When I was thirteen my brother found a photograph of me with my two front teeth missing. It was a close up shot, and I was grinning madly up at camera. My brother was threatening to pass it around school, I was horrified. I snatched the photo from his hands (there was probably a frenzied pursuit around the house first) and threw it straight into the pot-bellied stove we used to have burning in the kitchen. I remember watching the photo bubble up in the heat before melting away to nothing, swallowed by the fire. Crisis averted, evidence destroyed, reputation intact.
Something occurred to me recently. This event was in the mid nineties. Facebook didn’t exist. I’m not sure if we even had dial up Internet in our home yet. So once I destroyed that photo - it had no more lives. These days though, if someone snaps an unflattering photo of you, it’s likely to be online within minutes. And once it starts travelling those optic fibre cables – it’s going to be hard to catch hold of it.
And here’s what I’ve noticed, most people like to post cute, crazy photos of their kids on Facebook. They like to reveal details about their children’s day-to-day lives. Things along the lines of:
Omigod, Max is afraid of the dark and asked to have his big sister’s princess lamp in his room, how cute is that?

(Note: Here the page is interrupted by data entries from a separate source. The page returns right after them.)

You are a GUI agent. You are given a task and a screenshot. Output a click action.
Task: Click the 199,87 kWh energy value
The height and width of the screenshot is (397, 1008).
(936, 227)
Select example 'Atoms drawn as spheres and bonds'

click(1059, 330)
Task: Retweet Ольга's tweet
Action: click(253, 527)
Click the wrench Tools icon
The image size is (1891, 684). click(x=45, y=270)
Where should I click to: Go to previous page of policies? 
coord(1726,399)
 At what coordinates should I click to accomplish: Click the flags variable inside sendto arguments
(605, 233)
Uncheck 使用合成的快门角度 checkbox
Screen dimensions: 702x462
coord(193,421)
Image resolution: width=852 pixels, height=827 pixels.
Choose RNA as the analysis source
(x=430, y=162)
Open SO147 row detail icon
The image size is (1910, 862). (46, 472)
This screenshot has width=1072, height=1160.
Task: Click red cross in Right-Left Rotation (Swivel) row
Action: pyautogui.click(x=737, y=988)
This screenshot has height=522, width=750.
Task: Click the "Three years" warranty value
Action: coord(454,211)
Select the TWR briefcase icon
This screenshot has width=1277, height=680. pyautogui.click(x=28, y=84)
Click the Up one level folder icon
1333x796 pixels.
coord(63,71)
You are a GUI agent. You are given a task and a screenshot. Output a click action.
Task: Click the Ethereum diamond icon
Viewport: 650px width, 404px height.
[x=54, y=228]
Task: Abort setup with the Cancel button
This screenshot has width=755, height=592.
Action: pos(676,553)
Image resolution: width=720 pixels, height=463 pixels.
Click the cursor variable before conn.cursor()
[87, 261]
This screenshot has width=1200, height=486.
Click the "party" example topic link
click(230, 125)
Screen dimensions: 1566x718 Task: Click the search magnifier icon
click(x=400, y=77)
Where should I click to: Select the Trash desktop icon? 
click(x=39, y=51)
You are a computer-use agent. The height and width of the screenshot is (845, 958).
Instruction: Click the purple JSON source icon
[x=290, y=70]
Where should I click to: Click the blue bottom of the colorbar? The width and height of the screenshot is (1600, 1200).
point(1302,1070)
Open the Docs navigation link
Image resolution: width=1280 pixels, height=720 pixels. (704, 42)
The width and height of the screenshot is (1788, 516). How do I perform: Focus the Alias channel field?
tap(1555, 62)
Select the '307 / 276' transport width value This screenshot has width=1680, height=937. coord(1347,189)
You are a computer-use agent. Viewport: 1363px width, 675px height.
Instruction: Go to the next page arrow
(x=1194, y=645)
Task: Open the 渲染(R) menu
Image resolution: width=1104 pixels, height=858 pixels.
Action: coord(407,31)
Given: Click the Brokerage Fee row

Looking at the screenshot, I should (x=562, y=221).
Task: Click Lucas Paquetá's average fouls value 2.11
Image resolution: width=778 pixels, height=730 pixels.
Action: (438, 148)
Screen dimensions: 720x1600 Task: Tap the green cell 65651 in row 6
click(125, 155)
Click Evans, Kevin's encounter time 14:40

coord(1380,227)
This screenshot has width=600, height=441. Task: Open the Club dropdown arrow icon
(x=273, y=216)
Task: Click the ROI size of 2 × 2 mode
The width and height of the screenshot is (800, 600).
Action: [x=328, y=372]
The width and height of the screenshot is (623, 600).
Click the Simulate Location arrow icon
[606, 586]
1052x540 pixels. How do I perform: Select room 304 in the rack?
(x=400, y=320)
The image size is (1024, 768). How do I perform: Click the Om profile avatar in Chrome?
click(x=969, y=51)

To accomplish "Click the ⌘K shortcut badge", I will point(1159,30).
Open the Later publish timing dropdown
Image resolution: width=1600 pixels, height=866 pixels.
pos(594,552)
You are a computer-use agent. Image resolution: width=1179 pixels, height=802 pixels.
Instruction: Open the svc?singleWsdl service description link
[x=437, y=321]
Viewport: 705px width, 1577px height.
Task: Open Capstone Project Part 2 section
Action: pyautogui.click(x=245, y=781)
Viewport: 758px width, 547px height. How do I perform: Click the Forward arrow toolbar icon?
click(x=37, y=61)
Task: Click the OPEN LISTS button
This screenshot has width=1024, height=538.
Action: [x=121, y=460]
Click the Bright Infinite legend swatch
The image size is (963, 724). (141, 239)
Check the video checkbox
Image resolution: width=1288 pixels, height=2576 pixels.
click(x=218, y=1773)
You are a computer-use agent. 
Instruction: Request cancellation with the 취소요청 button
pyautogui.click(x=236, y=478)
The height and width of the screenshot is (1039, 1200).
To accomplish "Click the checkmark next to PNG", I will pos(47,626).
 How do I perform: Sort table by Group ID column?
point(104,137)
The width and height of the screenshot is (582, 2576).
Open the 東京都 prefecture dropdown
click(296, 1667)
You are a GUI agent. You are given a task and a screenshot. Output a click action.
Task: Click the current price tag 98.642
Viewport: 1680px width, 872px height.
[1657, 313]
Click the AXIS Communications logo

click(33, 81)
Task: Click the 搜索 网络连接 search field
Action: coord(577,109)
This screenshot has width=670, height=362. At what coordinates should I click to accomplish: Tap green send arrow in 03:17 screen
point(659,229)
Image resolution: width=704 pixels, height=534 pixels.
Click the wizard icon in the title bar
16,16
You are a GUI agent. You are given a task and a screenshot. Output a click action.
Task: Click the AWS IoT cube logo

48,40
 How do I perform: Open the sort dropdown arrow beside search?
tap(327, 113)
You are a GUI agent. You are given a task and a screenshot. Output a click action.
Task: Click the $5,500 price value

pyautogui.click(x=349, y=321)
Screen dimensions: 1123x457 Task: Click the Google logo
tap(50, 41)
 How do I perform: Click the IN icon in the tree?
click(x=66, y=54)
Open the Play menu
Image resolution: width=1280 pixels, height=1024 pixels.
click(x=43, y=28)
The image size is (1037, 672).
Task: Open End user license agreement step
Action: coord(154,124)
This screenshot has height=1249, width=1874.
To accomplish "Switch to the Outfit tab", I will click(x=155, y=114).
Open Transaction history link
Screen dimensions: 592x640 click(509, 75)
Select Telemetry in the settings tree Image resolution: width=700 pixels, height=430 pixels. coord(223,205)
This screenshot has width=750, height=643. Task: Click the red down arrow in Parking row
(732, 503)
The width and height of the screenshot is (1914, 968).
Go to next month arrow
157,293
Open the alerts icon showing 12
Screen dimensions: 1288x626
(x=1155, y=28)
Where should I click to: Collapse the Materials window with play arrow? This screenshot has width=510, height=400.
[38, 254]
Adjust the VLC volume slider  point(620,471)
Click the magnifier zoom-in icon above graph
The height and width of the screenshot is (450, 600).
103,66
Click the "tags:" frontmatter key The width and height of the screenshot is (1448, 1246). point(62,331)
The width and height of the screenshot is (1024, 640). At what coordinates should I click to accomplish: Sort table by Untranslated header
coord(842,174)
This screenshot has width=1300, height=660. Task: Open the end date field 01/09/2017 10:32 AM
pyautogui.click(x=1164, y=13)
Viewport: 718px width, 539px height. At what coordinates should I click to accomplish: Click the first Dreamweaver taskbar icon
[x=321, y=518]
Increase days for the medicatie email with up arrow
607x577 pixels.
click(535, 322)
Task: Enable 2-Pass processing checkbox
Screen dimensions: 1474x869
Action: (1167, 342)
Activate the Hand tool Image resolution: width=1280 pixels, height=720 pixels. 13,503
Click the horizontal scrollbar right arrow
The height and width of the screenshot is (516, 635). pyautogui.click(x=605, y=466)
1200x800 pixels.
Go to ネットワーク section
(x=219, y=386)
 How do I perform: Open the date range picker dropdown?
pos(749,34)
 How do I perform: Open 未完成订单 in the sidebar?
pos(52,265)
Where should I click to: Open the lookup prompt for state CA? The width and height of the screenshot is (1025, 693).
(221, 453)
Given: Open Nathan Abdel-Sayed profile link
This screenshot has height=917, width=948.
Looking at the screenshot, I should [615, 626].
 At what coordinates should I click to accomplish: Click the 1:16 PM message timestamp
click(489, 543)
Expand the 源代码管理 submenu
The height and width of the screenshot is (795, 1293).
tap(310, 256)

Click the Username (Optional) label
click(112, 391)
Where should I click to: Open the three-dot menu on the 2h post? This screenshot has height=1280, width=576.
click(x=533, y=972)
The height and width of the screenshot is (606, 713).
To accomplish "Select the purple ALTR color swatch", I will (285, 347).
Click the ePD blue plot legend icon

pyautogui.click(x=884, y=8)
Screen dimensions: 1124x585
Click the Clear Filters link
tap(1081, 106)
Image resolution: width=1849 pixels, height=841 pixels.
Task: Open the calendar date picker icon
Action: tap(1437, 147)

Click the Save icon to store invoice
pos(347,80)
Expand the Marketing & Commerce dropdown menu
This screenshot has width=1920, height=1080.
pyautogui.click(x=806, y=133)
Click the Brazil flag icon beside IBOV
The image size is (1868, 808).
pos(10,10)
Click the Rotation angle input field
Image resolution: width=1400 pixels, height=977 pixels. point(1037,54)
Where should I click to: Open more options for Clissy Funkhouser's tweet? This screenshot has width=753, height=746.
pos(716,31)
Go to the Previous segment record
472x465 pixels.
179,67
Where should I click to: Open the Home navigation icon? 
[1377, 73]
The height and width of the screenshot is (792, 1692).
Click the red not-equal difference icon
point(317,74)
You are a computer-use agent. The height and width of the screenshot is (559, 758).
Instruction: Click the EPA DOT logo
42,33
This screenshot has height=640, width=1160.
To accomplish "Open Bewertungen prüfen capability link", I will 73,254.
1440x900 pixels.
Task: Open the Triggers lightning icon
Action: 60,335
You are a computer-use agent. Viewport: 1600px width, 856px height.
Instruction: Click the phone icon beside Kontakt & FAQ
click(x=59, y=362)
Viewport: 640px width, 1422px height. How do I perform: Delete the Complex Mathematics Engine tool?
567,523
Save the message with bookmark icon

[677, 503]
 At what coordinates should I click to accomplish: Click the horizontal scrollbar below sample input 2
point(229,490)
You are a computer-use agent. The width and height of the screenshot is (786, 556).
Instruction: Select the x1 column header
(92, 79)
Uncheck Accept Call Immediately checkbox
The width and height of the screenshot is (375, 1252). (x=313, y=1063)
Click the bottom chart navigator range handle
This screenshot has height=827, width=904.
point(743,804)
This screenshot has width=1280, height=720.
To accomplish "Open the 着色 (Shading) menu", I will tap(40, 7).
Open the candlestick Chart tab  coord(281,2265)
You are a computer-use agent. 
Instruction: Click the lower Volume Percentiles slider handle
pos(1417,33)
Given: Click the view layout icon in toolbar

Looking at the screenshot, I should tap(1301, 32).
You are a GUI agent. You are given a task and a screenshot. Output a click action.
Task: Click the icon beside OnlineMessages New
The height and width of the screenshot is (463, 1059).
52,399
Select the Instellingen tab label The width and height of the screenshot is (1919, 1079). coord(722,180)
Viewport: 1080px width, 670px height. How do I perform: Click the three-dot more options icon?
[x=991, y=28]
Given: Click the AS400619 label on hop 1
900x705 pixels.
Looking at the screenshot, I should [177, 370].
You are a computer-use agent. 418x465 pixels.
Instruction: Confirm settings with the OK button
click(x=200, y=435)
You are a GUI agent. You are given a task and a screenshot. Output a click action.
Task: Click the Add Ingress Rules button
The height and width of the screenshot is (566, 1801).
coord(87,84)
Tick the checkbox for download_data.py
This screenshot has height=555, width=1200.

Right now, little Max is none the wiser. He’s a toddler, he doesn’t care which adorable anecdotes his parents are sharing about him with their social media network, sometimes accompanied by photographic evidence.
But what happens when these kids reach high school? When all of their friends are hooked up to Facebook or Instagram like it’s an IV drip? What happens if they all start Googling one another? And someone comes across a photo of a schoolmate in the bathtub with their siblings. As a teenager, having these sorts of personal family memories in the public eye would - for many kids – be absolutely mortifying.
This is something I’m guilty of myself by the way – because to be honest, it’s never occurred to me to look ahead to the future. In fact, I find it impossible to imagine that my small girls will one day be teenagers, that they’ll find things embarrassing, that they’ll no longer want to hold my hand as we walk through the shopping centre (well actually, my two year old already refuses to hold my hand, but I’m fairly sure that has less to do with protecting her image and more to do with her ongoing assertion that she is in charge. Of the world.) I’ve posted cute photos of the two of them with their faces squished by swimming caps and goggles; along with status updates about the funny, silly things they say. But I’ve never stopped to wonder if my sharing these things with the world might bother them one day. And what you may have noticed – is that I’m doing it again RIGHT NOW. Here I am, writing about them in this article. A little hypocritical you might ask? Yes, I know, hush.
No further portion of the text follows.